Exercise details — Each of the records must appear again, exactly as it was written.

Recorded data
Content starts
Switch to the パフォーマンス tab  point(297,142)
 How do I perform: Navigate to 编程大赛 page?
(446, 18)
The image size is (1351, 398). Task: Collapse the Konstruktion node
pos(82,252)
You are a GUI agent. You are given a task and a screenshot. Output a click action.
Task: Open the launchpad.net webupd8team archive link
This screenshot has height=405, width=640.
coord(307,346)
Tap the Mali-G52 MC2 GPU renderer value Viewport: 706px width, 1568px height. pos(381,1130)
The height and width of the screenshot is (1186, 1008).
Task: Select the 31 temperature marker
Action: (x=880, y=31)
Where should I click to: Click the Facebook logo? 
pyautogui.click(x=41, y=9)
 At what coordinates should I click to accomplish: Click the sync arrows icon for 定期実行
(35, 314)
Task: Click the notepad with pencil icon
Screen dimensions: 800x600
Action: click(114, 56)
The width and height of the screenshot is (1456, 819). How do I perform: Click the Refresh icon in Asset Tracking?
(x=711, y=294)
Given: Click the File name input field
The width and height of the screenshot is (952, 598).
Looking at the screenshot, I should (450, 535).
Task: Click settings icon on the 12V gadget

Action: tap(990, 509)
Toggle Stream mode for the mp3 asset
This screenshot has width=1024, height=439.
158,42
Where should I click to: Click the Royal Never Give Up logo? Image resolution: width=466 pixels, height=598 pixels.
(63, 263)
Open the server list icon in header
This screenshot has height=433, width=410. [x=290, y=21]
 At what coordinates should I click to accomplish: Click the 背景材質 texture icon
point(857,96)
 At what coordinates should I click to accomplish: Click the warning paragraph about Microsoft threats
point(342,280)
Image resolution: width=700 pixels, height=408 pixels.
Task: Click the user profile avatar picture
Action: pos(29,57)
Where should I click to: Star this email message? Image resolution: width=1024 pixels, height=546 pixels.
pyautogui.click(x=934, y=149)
Content ends
Answer —
Switch to the パフォーマンス tab  point(297,142)
 How do I perform: Navigate to 编程大赛 page?
(446, 18)
The image size is (1351, 398). Task: Collapse the Konstruktion node
pos(82,252)
You are a GUI agent. You are given a task and a screenshot. Output a click action.
Task: Open the launchpad.net webupd8team archive link
This screenshot has height=405, width=640.
coord(307,346)
Tap the Mali-G52 MC2 GPU renderer value Viewport: 706px width, 1568px height. pos(381,1130)
The height and width of the screenshot is (1186, 1008).
Task: Select the 31 temperature marker
Action: (x=880, y=31)
Where should I click to: Click the Facebook logo? 
pyautogui.click(x=41, y=9)
 At what coordinates should I click to accomplish: Click the sync arrows icon for 定期実行
(35, 314)
Task: Click the notepad with pencil icon
Screen dimensions: 800x600
Action: click(114, 56)
The width and height of the screenshot is (1456, 819). How do I perform: Click the Refresh icon in Asset Tracking?
(x=711, y=294)
Given: Click the File name input field
The width and height of the screenshot is (952, 598).
Looking at the screenshot, I should (450, 535).
Task: Click settings icon on the 12V gadget

Action: tap(990, 509)
Toggle Stream mode for the mp3 asset
This screenshot has width=1024, height=439.
158,42
Where should I click to: Click the Royal Never Give Up logo? Image resolution: width=466 pixels, height=598 pixels.
(63, 263)
Open the server list icon in header
This screenshot has height=433, width=410. [x=290, y=21]
 At what coordinates should I click to accomplish: Click the 背景材質 texture icon
point(857,96)
 At what coordinates should I click to accomplish: Click the warning paragraph about Microsoft threats
point(342,280)
Image resolution: width=700 pixels, height=408 pixels.
Task: Click the user profile avatar picture
Action: pos(29,57)
Where should I click to: Star this email message? Image resolution: width=1024 pixels, height=546 pixels.
pyautogui.click(x=934, y=149)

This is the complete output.